No matter how clever you get with your controlling logic, make sure that you always include wetware somehow. The controller should always have a way to notify a human as to its behavior. If you run into the “we accidentally started up 400 instances last night” problem, you’ll likely have a “don’t have a job on Monday” problem.

We strongly recommend that you initially build tools that help you watch performance and easily maintain it. Keep the decision to add or remove instances in the control of humans, at least until you have an absolute understanding of how the system responds to stress, and how it responds to increases and decreases in resources.

The cloud does a great job of abstracting away the need to manage the platform, but you still need to manage the application.

4. Managing service health

Managing service health is critical to your system. Just because the system is running in the cloud doesn’t mean there aren’t failures and that your system doesn’t need to be managed. You still need to manage a system in the cloud, and you need to take into consideration all the aspects that you consider when the system is running on-premises. The cloud doesn’t fix problems in a bad system; it makes those problems more obvious.
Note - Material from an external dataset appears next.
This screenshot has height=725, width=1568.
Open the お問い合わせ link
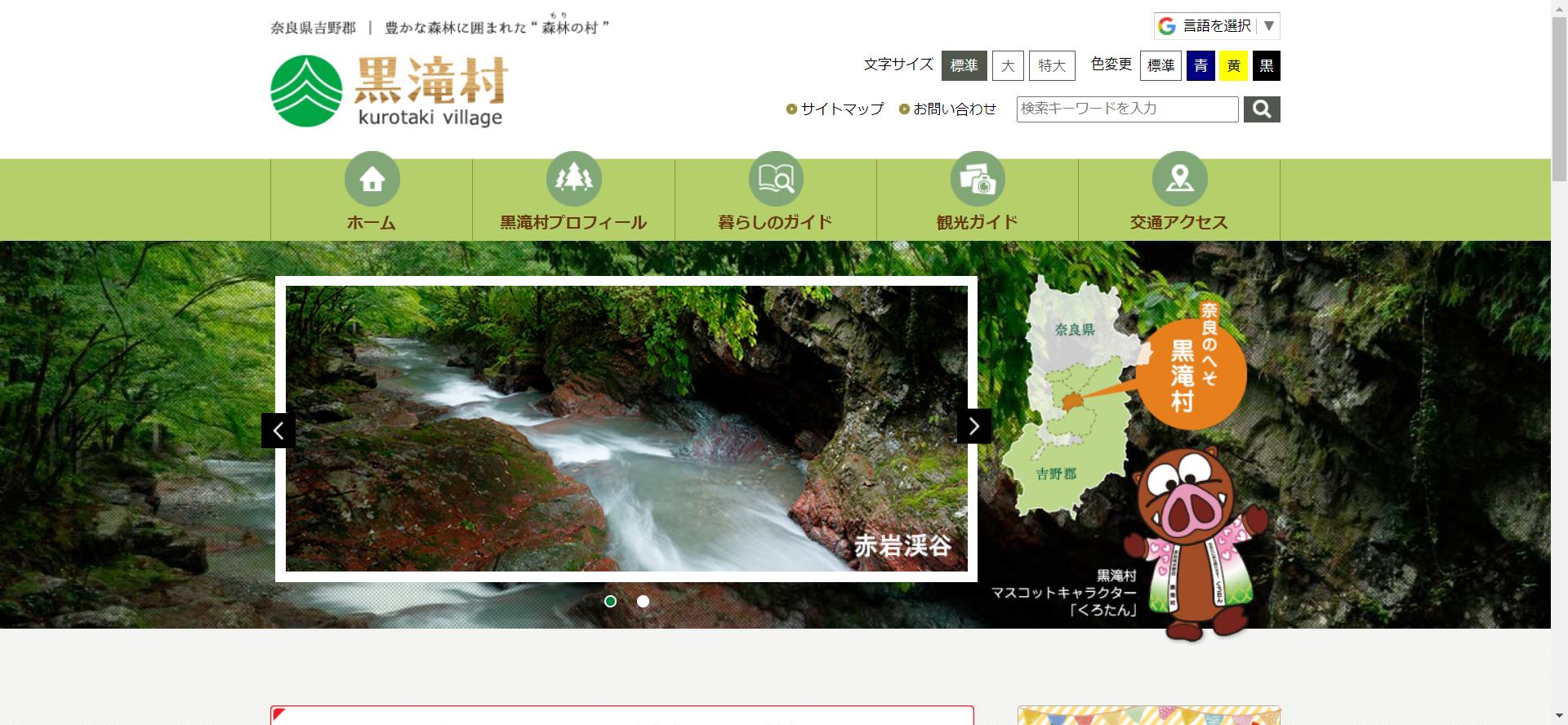coord(954,109)
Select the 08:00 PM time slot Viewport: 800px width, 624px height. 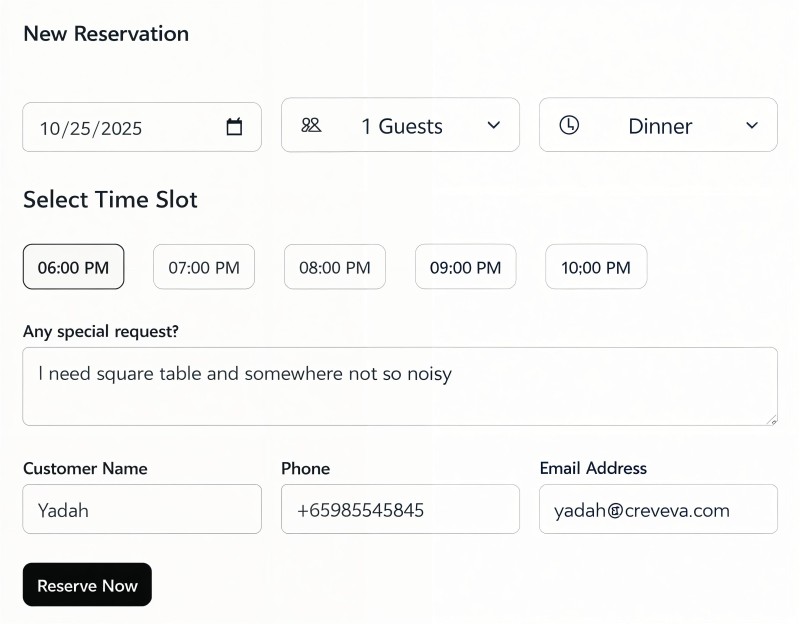click(x=334, y=266)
As you’re building your system, think about how you’re going to manage disaster recovery, backups, and the ongoing health of the system. The system will be reliable within the Azure data center where the FC can monitor it, but that doesn’t protect you against the worst scenario: that data center gets wiped out. In some scenarios, it might be OK to not manage the slight risk of a whole data center disappearing. On the other hand, many companies spend a lot of money running duplicate data centers that aren’t near one another, just in case. You need to think about this. If you need to reduce the risk of depending on one data center, then you have a few options. Just to be clear: the FC will manage the state of your system in a data center, but it won’t, at this time, manage it across data centers. We think that in the fullness of time, the fabric will be that powerful, but at that time it’s likely to be renamed to Microsoft SkyNet.

If the loss to your business isn’t likely to be great, and you can deal with a few hours downtime, you can simply plan on redeploying to another data center in the event of a catastrophe. You need to keep a copy of the production bits and service configuration handy. You also need a backup of any data in the cloud. With these in hand, you could completely redeploy to another Azure data center in a matter of minutes to hours (depending on the amount of data that needs to be uploaded).
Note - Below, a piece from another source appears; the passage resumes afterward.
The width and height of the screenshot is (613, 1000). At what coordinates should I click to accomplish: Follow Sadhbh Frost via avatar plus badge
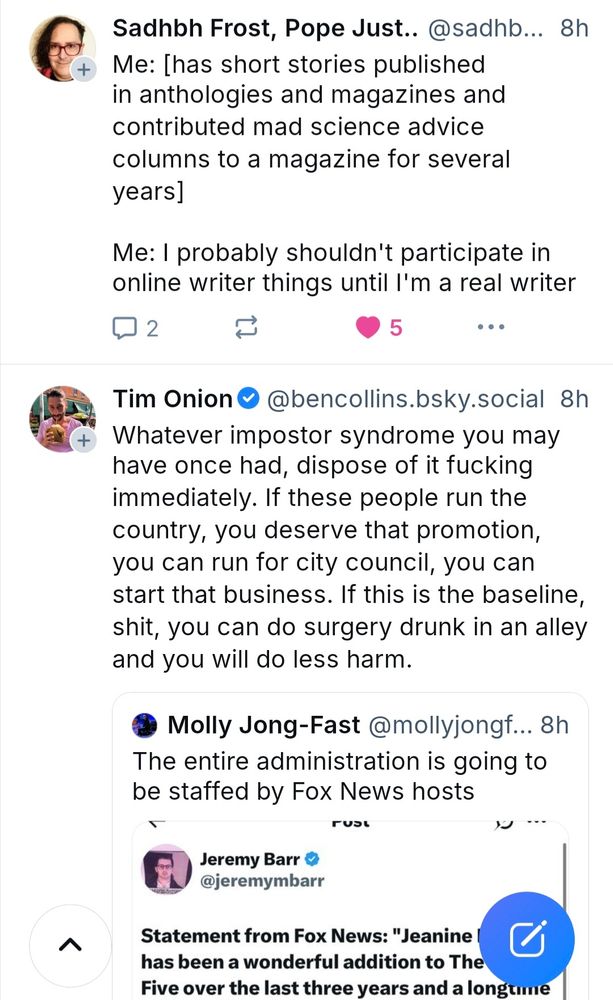click(x=85, y=70)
If you need to minimize downtime, you can run two copies of your service in Azure. Set each copy with a different geographic affinity in the portal. Azure is then forced to run each copy in a different data center. Perhaps the first copy is running in the Chicago data center, and the second is running in the Southwest data center. You could then use a DNS server that is geo-aware, and have it route users to each system, based on their location. In this situation, you’d have to replicate your data across the two systems. One way to do so would be to run them in complete separation, if your business processes can handle that. Then, once a night, you could merge the data sets with a background operation.

In all of these situations, you need to be able to understand the health of your system. One way to do that is to use the management APIs to understand the load on your system, and report the status in a recurring manner.